» Problem statement
Restating the data exactly is the whole task.

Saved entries
BEGIN
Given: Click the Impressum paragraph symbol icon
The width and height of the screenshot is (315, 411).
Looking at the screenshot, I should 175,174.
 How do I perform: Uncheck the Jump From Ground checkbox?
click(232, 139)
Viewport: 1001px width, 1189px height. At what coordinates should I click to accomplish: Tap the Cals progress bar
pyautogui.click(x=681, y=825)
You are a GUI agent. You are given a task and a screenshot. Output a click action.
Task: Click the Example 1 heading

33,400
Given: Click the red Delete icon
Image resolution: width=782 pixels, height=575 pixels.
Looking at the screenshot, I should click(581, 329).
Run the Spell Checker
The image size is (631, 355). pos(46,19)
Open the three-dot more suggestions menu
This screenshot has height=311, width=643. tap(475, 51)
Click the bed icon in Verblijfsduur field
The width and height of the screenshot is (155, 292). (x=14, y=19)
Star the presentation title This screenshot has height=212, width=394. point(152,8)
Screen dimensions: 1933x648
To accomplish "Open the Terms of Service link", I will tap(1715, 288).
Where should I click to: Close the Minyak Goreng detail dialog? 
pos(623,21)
END
» Answer for this exercise
Given: Click the Impressum paragraph symbol icon
The width and height of the screenshot is (315, 411).
Looking at the screenshot, I should 175,174.
 How do I perform: Uncheck the Jump From Ground checkbox?
click(232, 139)
Viewport: 1001px width, 1189px height. At what coordinates should I click to accomplish: Tap the Cals progress bar
pyautogui.click(x=681, y=825)
You are a GUI agent. You are given a task and a screenshot. Output a click action.
Task: Click the Example 1 heading

33,400
Given: Click the red Delete icon
Image resolution: width=782 pixels, height=575 pixels.
Looking at the screenshot, I should click(581, 329).
Run the Spell Checker
The image size is (631, 355). pos(46,19)
Open the three-dot more suggestions menu
This screenshot has height=311, width=643. tap(475, 51)
Click the bed icon in Verblijfsduur field
The width and height of the screenshot is (155, 292). (x=14, y=19)
Star the presentation title This screenshot has height=212, width=394. point(152,8)
Screen dimensions: 1933x648
To accomplish "Open the Terms of Service link", I will tap(1715, 288).
Where should I click to: Close the Minyak Goreng detail dialog? 
pos(623,21)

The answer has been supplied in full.